真面目な人ほど損をする気がする日に読みたい小さな心の整理

駅で電車を待つ女性、黄色いカーディガン

今朝、駅のホームで、コートのポケットを探っても定期が見つからなくて、改札の手前でいったん立ち止まった。

 

背中に人の気配が増えていくのがわかる。空気が少しだけ冷たくて、電車の到着を告げる音がやけに明るい。

 

結局、定期はポケットじゃなくて、昨日のバッグの内ポケットに入っていた。自分で入れたくせに、私はそれを「見つけてあげた」みたいな顔で取り出した。

 

その数分後、ホームでスマホを見ながら歩く人に肩が触れて、反射的に「すみません」と言ってしまったのも私だった。相手はイヤホン越しにこちらを一瞬だけ見て、何も言わずに去った。小さな接触。

 

小さな謝罪。小さな、なんとも言えない損。こういう“どうでもいい出来事”が重なると、私は決まって、ひとつ大きな問いに吸い寄せられる。

 

「努力って、結局どこまで報われるんだろう」

 

たとえば、同じように働いて、同じように気を遣って、同じように真面目にやっているつもりなのに、結果がぜんぜん違う人がいる。

 

私の周りにもいる。毎回、くじ引きで当たりを引くみたいに、配置も上司もタイミングも“当たり”に寄っていく人。

 

別に悪い人じゃない。むしろ感じがいい。だけど、あまりにもスルスル進むから、こちらが勝手に置いていかれた気分になる。

 

私は「努力が足りないからだよ」って言う言葉が苦手だ。たぶん、努力が足りない瞬間なんて、誰にだってある。だけど問題は、努力の量を増やしたところで、結果の差が埋まらないことがある、っていう部分。

 

そこに触れると、急に話がしょんぼりしてしまうから、みんな明るく「運も実力のうち」とか言って、上手に片づける。

 

でも本当は、片づけたくない。だって、運の差があるって認めるのは、ちょっと怖いから。

 

頑張ればコントロールできる世界にいたい。自分の努力で未来をねじ曲げたい。

 

そう思う気持ちは、たぶん私の生活の、ほとんど全部に染みている。料理を作るときも、肌荒れに悩むときも、婚活で返信が来ない夜も、「原因を突き止めれば、改善できるはず」って考える。改善できないと、自分が無力みたいで嫌だから。

でも、運が混ざると世界は“べき乗”になる

昼休みに、仕事の合間に少しだけ読んだ記事で、「成功は才能より運に左右される」とする研究の話が出てきた。

 

エージェントベースのシンプルなモデルで、才能は必要条件だけど十分条件じゃなくて、最終的に“いちばん才能がある人”が“いちばん成功する人”になりにくい、という結論が示されたらしい。

 

こういう話を読むと、私はなぜか安心する。努力を否定されたわけじゃないのに、肩の力が抜ける。たぶん、私が普段こっそり感じていた違和感に、名前がつくからだと思う。「あ、やっぱり、私が変に怠けているだけじゃないんだ」って。

 

それと似た概念で、“成功が成功を呼ぶ”みたいな現象もあるらしい。最初の小さな有利が、次の有利を呼んで、積み重なっていく。いわゆる「マタイ効果」って呼ばれている。

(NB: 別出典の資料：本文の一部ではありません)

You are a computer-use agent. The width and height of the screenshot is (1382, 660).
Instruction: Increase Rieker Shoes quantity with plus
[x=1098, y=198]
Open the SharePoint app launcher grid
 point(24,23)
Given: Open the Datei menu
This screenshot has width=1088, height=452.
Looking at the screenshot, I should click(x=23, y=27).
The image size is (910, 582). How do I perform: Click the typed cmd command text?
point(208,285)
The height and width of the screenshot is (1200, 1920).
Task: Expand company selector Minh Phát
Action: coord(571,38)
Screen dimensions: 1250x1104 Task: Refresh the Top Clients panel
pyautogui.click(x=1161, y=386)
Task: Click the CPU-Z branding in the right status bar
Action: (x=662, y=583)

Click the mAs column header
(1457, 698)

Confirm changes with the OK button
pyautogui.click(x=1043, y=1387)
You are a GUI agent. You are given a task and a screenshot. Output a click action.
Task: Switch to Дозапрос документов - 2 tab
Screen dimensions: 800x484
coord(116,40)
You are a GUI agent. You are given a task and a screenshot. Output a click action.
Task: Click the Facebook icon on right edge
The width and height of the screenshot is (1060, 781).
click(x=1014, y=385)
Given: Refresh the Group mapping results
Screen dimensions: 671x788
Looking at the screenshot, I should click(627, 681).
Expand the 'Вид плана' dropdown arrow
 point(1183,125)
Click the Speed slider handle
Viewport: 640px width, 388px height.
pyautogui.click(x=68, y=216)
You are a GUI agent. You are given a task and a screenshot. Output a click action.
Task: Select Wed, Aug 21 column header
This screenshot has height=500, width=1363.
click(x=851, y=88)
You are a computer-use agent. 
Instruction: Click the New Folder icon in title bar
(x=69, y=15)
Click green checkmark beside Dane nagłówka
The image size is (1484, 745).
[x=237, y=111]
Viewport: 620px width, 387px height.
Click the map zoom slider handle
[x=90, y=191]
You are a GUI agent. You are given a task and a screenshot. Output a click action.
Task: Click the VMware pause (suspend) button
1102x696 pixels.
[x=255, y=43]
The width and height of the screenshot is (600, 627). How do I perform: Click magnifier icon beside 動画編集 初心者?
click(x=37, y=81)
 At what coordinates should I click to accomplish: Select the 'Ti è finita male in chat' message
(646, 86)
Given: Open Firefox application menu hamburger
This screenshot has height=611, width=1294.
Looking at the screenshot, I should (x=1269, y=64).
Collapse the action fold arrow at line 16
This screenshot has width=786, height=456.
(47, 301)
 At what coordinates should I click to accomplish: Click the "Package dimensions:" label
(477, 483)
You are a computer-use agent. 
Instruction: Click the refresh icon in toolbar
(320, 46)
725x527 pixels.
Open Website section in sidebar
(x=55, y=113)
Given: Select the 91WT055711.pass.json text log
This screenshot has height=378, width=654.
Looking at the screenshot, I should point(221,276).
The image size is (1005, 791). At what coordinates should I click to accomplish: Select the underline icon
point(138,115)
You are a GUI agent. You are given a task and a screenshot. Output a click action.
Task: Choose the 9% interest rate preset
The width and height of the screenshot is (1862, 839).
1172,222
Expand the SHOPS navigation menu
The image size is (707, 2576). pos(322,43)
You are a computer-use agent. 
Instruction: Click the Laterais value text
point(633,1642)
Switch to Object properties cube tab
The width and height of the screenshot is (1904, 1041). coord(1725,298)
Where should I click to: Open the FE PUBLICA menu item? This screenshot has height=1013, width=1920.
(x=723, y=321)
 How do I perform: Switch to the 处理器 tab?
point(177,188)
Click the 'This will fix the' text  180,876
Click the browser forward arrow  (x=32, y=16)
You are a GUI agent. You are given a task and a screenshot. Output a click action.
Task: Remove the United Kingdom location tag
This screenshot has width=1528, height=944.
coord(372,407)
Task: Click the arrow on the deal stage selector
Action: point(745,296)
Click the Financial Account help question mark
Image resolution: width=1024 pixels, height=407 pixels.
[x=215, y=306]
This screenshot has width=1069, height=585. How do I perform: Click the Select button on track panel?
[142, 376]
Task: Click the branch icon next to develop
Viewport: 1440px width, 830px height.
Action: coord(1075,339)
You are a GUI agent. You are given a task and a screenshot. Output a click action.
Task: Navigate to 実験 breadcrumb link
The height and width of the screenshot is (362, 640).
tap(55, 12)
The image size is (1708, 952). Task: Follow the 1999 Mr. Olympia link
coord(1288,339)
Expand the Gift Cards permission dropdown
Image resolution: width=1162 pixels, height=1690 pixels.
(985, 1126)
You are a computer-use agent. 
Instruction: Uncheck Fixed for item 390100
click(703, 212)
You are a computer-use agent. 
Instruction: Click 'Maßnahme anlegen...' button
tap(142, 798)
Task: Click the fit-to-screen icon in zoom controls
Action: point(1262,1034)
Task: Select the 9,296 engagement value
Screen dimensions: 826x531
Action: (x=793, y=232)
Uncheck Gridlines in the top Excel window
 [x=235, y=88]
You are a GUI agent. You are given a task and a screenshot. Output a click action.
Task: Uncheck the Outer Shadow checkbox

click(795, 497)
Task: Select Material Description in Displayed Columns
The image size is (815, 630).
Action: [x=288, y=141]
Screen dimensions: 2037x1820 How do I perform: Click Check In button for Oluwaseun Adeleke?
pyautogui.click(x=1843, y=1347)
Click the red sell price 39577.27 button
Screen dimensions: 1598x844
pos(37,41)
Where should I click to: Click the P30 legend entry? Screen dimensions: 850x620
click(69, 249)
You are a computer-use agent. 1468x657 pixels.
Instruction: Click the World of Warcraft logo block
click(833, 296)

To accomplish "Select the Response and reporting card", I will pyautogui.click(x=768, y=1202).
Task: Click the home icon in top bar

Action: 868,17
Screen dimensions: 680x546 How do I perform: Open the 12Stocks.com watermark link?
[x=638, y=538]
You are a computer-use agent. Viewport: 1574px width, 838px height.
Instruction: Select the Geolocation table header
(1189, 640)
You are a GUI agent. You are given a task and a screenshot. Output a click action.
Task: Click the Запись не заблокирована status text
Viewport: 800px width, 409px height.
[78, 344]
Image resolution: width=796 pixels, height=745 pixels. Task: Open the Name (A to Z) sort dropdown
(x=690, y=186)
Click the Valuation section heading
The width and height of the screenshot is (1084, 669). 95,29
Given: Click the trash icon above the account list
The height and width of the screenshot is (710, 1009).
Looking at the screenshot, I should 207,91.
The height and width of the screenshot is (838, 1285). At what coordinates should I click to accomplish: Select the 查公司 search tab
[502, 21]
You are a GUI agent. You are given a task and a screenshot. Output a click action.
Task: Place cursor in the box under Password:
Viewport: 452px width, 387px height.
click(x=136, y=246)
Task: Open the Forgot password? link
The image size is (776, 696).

たとえば、最初に評価された人は次のチャンスが来やすいし、最初に目立った人は次も見つけてもらいやすい。反対に、静かに頑張る人は、静かに頑張っているまま、静かに埋もれやすい。

 

これって、努力の質というより、“見つけられ方”の差に見えてくる。

 

そう考えると、私が朝の改札で定期を見つけられなかったのも、単に注意力の問題じゃなくて、私の一日が「余裕のない側」にちょっとだけ寄っていたせいかもしれない。

 

昨日、寝る前にSNSをだらだら見てしまった。今朝、ギリギリに起きた。髪を整える時間がなくて、心がそわそわした。そういう小さなズレが、他人との接触や謝罪にまで連鎖して、最後に「私っていつも損してる」と感じるところまで運んでしまう。

 

じゃあ、努力って何なんだろう。

 

努力は、運に勝てないのか。


それとも、運が来たときに拾えるようにするのが努力なのか。

 

私はたぶん、後者の方がしっくりくる。


けれど、しっくりくるだけで、救われるわけでもない。

だって、“拾えるようにしていたのに、運が来ない”日がある。


逆に、“拾う準備ができてないのに、運が降ってくる”人もいる。


その不公平さに、私はときどき腹が立つ。誰にも言わないけど。

 

婚活もそうだ。


丁寧にメッセージを返して、相手の趣味を調べて、会話の糸口を用意して、いい雰囲気で終わったはずなのに、次の約束が決まらない。あれは努力が足りなかったのか。私の文章がつまらなかったのか。選ぶ相手が悪かったのか。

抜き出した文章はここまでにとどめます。